The exception to that is the MBA course on Entrepreneurship & Innovation that I teach. It is an elective and as such attracts MBA students who have an interest in starting a business, or at least getting to know more about all that is involved in the process. The primary deliverable in the course is the development of a business plan for an idea that they have had for a business for a long time. The value of the course for these MBA’s is that it gives them an opportunity to see if their idea for a business is commercially viable, or not. More importantly, they get to see how all the other MBA courses that they have taken contribute to managing a successful business in one way or another. Every year several of my MBA students in this course actually use the business plan they developed in the course to start a business.

There are a multitude of sources for young professional entrepreneurs to get advice and support. One of the best sources is the multitude of incubators and accelerators that are available now at many colleges, or affiliated with universities in one way or another. Colleges and universities also have successful alums volunteering to be mentors for would-be entrepreneurs. Lastly, there are a multitude of books that have been published and continue to be published on entrepreneurship and how to start and manage a profitable business. Success stories are also published almost every day in the business press.

The best advice I have for young professionals is to watch ABC’s TV show “SharkTank” to get a first hand view of how NOT to do it!

Join us next week when Dr. Business breaks down another burning question in the mind of the startup entrepreneur.

Ask Dr. Business – How do I know if I want to be an entrepreneur?

This week’s question:  How do I know if I want to be an entrepreneur?

Dr. Business:  Everyone has an idea for a business, but not everyone can be an entrepreneur and convert that idea to a commercially successful enterprise. Why is that? Primarily because the concept of entrepreneurship is inherently about taking risks, and most people are risk averse. Additionally, not all of their ideas are viable enough to be profitable, or there just aren’t enough customers, the cost of making it happen is beyond their means, etc.

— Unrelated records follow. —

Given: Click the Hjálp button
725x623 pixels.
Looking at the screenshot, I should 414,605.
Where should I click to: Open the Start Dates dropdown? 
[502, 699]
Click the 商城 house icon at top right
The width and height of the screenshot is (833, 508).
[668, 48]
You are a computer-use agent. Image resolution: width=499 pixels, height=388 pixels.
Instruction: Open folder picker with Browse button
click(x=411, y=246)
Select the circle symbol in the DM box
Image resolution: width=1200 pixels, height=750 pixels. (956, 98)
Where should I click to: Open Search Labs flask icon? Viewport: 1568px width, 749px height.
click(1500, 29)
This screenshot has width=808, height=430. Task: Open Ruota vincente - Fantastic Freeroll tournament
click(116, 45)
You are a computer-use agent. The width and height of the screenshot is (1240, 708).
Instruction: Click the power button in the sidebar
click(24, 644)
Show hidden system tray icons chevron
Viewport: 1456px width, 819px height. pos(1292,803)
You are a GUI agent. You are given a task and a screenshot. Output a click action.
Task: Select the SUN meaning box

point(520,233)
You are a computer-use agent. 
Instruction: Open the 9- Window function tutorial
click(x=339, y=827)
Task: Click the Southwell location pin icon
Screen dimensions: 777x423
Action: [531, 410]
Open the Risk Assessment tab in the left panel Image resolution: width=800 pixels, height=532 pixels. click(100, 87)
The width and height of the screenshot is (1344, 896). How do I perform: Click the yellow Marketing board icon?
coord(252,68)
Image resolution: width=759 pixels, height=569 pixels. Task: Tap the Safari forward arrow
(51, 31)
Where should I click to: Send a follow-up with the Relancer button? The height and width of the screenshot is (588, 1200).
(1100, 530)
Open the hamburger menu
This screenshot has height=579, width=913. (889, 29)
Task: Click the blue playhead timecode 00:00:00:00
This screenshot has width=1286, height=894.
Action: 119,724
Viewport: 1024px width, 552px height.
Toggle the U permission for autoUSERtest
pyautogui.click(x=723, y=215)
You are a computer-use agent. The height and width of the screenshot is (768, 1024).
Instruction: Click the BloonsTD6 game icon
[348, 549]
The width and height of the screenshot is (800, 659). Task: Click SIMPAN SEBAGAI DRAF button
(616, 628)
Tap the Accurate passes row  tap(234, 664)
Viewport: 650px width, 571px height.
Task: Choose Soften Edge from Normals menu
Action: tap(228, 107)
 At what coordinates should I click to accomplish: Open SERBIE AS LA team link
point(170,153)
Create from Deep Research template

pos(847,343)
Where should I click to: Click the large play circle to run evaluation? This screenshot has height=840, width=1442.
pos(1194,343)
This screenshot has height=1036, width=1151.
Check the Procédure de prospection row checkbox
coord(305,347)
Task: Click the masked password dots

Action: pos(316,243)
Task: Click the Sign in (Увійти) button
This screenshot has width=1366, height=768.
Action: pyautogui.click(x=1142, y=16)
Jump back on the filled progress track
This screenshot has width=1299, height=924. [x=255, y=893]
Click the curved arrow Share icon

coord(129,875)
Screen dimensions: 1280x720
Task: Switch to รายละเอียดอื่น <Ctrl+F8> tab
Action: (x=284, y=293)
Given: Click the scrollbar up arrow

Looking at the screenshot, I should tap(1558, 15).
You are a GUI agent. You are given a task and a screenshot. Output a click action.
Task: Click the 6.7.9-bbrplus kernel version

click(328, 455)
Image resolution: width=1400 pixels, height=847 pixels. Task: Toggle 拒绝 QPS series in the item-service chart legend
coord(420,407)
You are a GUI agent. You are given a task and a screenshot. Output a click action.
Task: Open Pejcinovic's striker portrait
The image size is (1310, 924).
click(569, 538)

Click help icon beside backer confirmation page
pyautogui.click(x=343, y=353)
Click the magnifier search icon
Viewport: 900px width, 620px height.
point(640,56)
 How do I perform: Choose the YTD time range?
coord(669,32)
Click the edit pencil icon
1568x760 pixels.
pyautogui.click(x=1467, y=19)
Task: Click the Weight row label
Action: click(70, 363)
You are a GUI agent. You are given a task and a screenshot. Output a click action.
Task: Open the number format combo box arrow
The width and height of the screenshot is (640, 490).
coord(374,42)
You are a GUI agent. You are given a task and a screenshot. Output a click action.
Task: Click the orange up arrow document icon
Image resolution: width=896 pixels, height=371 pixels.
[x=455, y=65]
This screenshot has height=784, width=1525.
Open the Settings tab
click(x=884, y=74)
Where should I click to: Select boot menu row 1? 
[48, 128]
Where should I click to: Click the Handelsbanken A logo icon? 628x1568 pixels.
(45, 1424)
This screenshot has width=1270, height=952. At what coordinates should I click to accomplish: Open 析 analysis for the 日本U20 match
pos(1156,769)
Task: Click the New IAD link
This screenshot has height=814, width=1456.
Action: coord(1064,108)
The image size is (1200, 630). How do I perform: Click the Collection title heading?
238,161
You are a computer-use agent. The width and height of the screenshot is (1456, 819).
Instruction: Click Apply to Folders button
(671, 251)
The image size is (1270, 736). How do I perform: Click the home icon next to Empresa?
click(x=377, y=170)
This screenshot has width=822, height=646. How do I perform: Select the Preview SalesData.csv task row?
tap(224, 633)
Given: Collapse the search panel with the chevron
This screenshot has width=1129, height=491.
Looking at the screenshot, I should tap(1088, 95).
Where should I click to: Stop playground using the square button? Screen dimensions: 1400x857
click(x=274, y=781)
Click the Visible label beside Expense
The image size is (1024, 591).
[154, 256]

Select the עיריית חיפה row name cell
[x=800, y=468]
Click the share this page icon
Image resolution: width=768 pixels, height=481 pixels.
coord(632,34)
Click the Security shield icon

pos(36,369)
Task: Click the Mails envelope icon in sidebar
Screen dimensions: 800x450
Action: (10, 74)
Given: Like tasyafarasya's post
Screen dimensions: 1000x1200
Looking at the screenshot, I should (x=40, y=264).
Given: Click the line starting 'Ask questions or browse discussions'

Another major requirement for success as an entrepreneur is a deep rooted passion to the extent that it consumes them. Entrepreneurship can be a long hard road to success.  Passion for your purpose is vital.

Lastly, is the lack of experience in running a business. For all these reasons, I require the students in my course on Entrepreneurship to develop a business plan to see if their idea is commercially viable and to help them understand what it will take in terms of time, money, and pain to start and manage an embryonic business. It’s an exercise that can save them from themselves. The popular show “Shark Tank” is a wonderful platform for anyone wondering if they want to be an entrepreneur to observe what happens to would-be entrepreneurs and their ideas.